Sometimes that journey is a no win situation, as my character Hine discovers. It’s merely a negotiation with your monster, finding level footing, to stop the ground from moving under you for a while so that win is simply a little bit of peace, a place to breathe. Unfortunately, your monster will come back to haunt you, bigger, nastier, more powerful, unless you find a way to rein it in or come to terms with it. Sometimes your monster needs love, a little feeding, some recognition. If one is stuck with your monster, one should make the best of it, even if in the strangest ways.

The story also examines themes of found family and queer identity in a post-colonial society. Our indigenous people have strong connections to whanau (whether biological family or the wider community) and the land. The way our colonial society has sought to mould people to the white ideal is to breach these connections, often violently. This can be seen in Hine’s disconnection from her language and mythology, her fear of her aunty’s mental health, and her distaste for a power she feels doesn’t belong to her and an anger she doesn’t believe she is allowed.

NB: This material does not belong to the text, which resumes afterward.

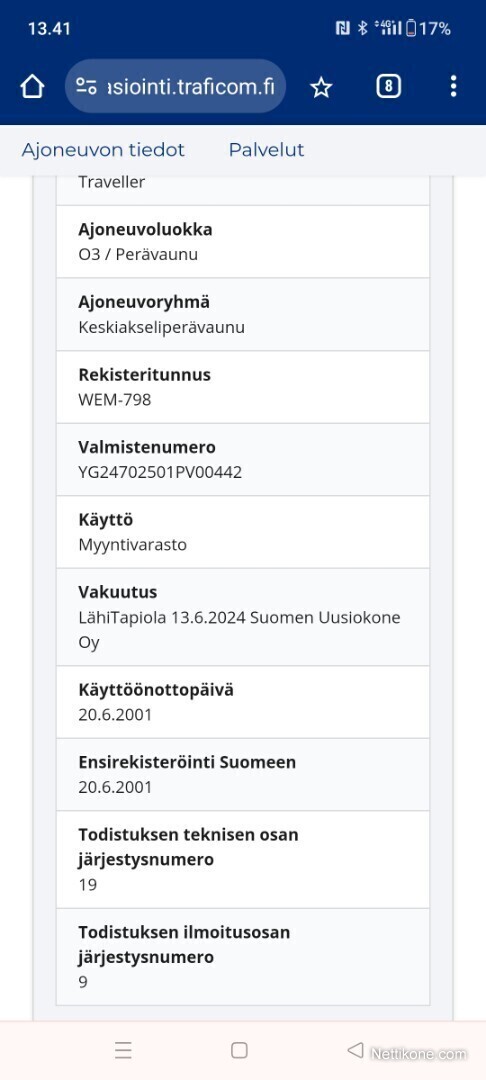The width and height of the screenshot is (486, 1080).
Task: Tap the Android home square button
Action: click(x=240, y=1050)
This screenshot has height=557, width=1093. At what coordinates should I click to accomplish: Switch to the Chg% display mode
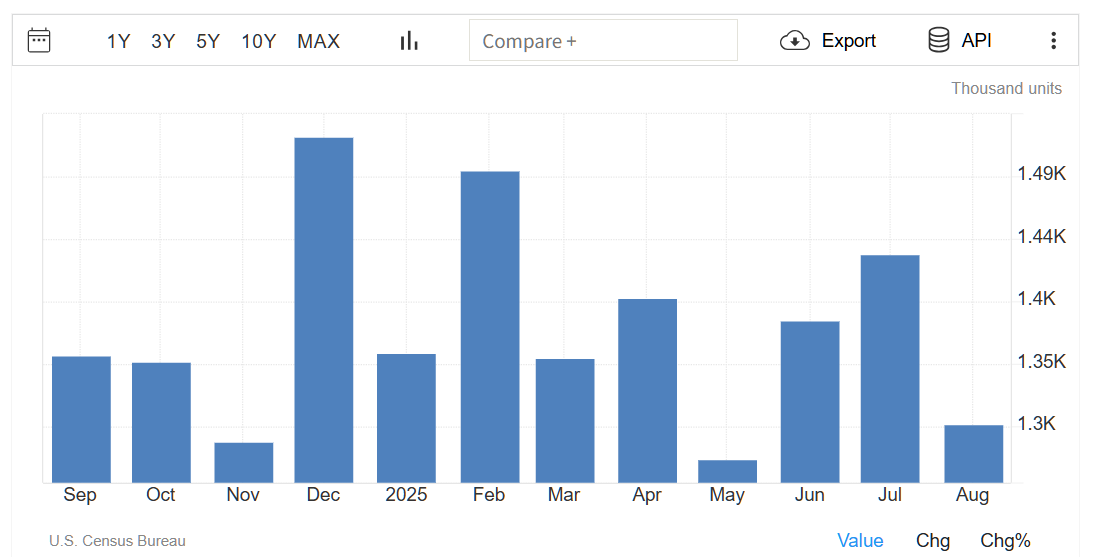1005,541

The earthquake monster E took the form of a sinuous dragon, it’s long body the spine of Te Waipounamu and the great fault, the arterial faults that fan out to the coast like whiskers, tendrils, or grabbing fingers. I chose a dragon-like form because of the ouroboros relationship I have with them. I am in equal measure fascinated by their myriad mythology, rehabilitating their violent and adversarial nature in modern fantasy, and also creating new mythology for them.

And with E in particular, I come back to my original childhood vision of the dragon backs as the spine of the world, a full circle imagining, a completed journey or telling. Hopefully the dragon lies at peace for some time to come.